As the last strains of Steppenwolf’s “Magic Carpet Ride” (released a hundred years ago and now considered classical music) echo through the control room speakers, the paramedics draw the sheet over my faded “Your face was made for radio” t-shirt. They gently remove the headphones from my greyed head before covering my face and wheeling me out the front door I’ve held keys to longer than to any other place in my life. As they slide the gurney into the ambulance, one medic says, “I grew up listening to her.” The other replies, “So did my parents. And grandparents.”

That’s how I imagined my radio career would end. It ends this Sat., July 18, 2015 for reasons I wouldn’t have imagined. 

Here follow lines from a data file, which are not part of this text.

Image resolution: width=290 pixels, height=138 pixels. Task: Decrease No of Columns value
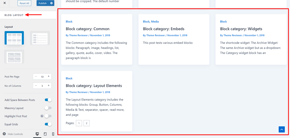[36, 86]
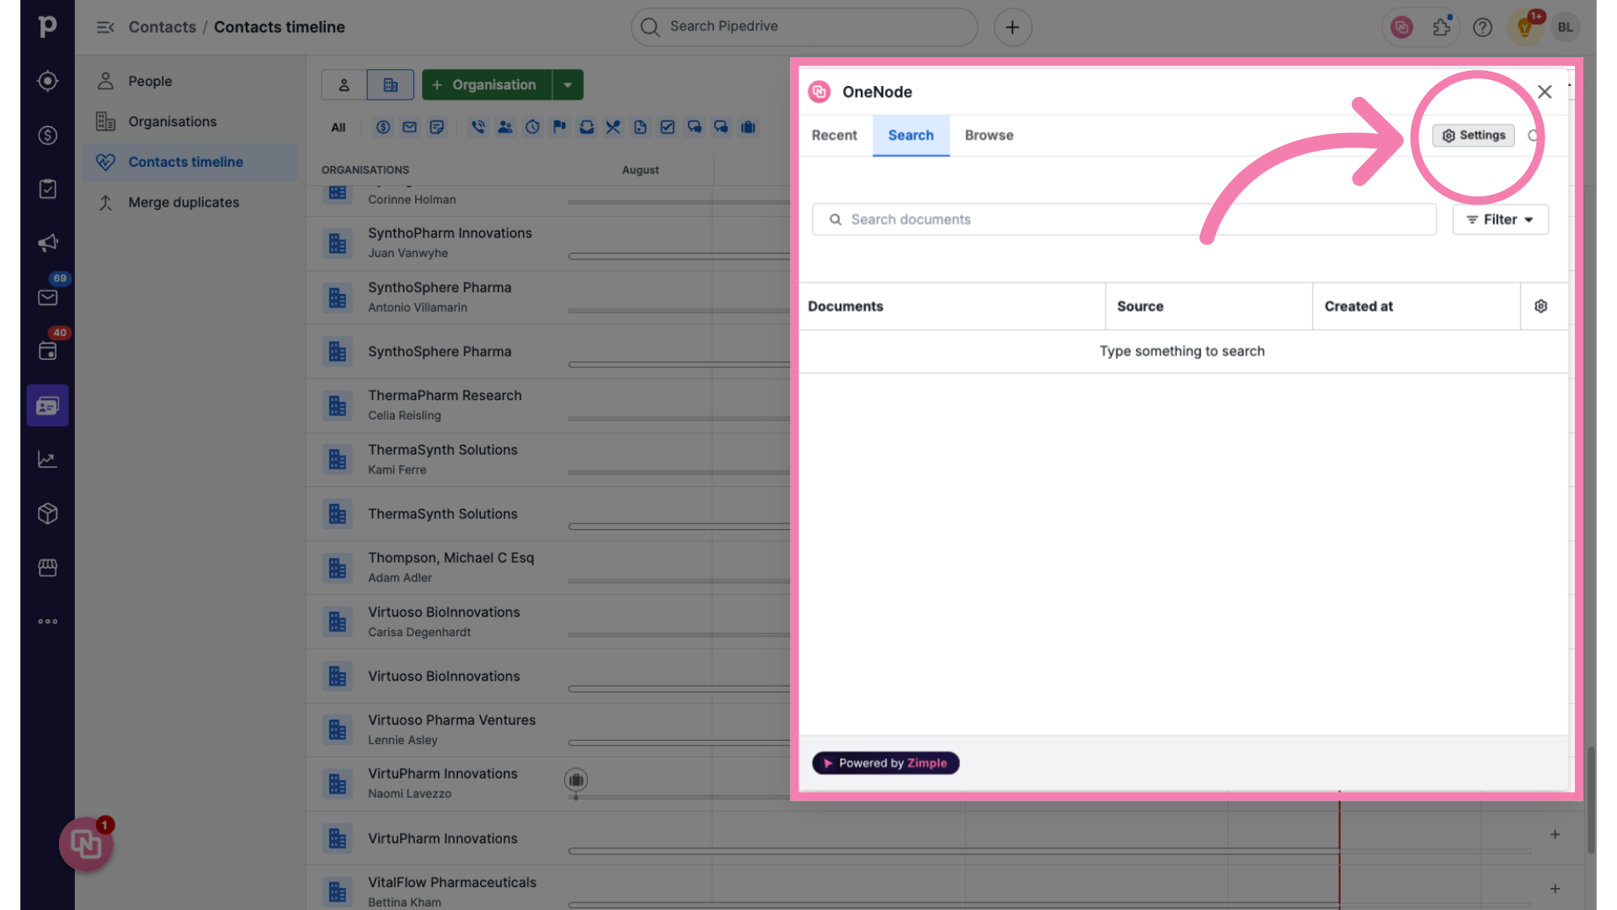Screen dimensions: 1617x910
Task: Click the Powered by Zimple link
Action: click(885, 763)
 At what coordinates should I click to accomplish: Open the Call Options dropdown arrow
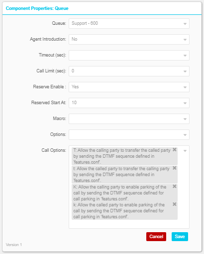click(x=185, y=151)
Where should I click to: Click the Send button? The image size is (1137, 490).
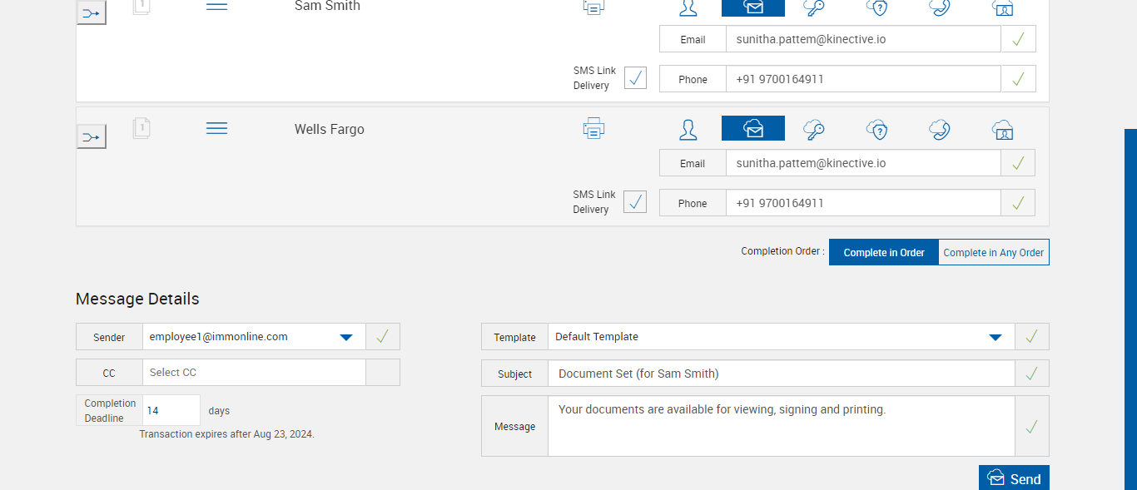pos(1014,478)
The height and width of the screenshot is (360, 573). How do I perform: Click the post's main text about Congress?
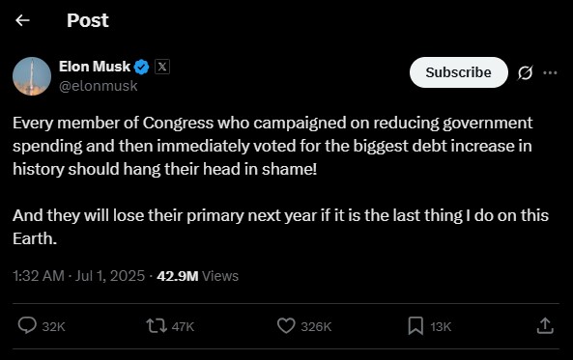coord(280,180)
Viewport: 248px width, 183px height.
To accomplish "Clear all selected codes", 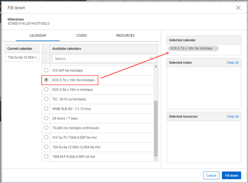I will [x=233, y=63].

Running the board at KJJQ, circa 1987

Running the board at KJJQ, circa 1987

Radio is all I ever wanted to do. Growing up, I recorded my own radio shows on a suitcase-sized tape recorder. At 19, I went on the air as an intern at KIMM/Hit 100 in Rapid City, SD and from there to a real announcer’s job with KJJQ/Q102 in Brookings, SD. I ended up at what’s now KCCR/KLXS in Pierre, SD where, with a few short lapses, I’ve spent nearly 25 years, moving from news director to sales rep to promotions director to PSA director and announcer.

For many years now, the radio station hasn’t felt like a job but more like a second home. A place I go to talk to my friends about anything and everything, to play good music, to inform and entertain. When I started in radio, we played the National Anthem before every sign-on, wrote copy on a typewriter, and used reel-to-reels, carts and turntables. That gave way to cassettes then CD’s then computers and satellite feeds. I feel old yet privileged to have been there for all those changes in my industry.

Deciding to leave was hard. Life made the decision for me. Many of my listeners might not know that for the last 16 years, I’ve had two jobs: a full-time job with the State of South Dakota, and my radio station gig. One feeds my family, the other feeds my soul. When I was diagnosed with cancer last year, I didn’t consider quitting either one, although if forced to, which one to leave was obvious. But I’m stubborn and I didn’t want to go. Through testing, treatment, bone marrow biopsies, crappy chemo days and finally stem cell harvesting, I went on the air as many days as I could. Some days they weren’t my best shows ever but they were the best show I could give that day. Thanks for listening, either way.

I have a stem cell transplant coming up next month and I know it’ll kick that cancer to the curb. But when the transplant and recovery period are over, there can be only one. Job, that is. And practicality, which is not always my strong suit, has dictated which one it has to be.

I’ll miss the people, the spontaneity, the pace, the thrill of not knowing what’ll happen during my show and how to tell you about it when it does. And I’ll miss having a place to go to just be myself. I’ve never used an on-air name that wasn’t my real name because I always wanted radio to just be me on the air with an open mic and something to say.

Maybe my departure from radio isn’t for forever but for just right now. I’ve left and been hired back several times over the years. But if it doesn’t happen again, that’s O.K. Life really is about time – how much you have and what you do with it. I’ve spent a lot of my time working. When you catch your second wind in life, maybe you should use it to climb new mountains and conquer new peaks. Some people go their whole lives without ever getting to do what they really want to do. I got to live my dream for well over half my life and it’s been the BEST TIME EVER.

My last “Kelly Thompson Show” this Saturday will be all requests, as many as I can find the music for and fit into two hours and 52 minutes. Those last 8 minutes are all mine for the final “Three Stories Hot off the Wire” and my good-bye song which will remain a secret until it’s played. If there’s something you want to hear between 6:00 a.m. and 9:00 a.m. CT July 18, please post it in the comments below or email it to kelly@todayskccr.com by noon on July 16.

If you’re within 150 miles in any direction of Pierre, SD this Saturday morning, tune me in on your radio at 1240 AM. And if you’re not, I’ll be streaming live at todayskccr.com. It’ll just be me on the air with an open mic and something to say.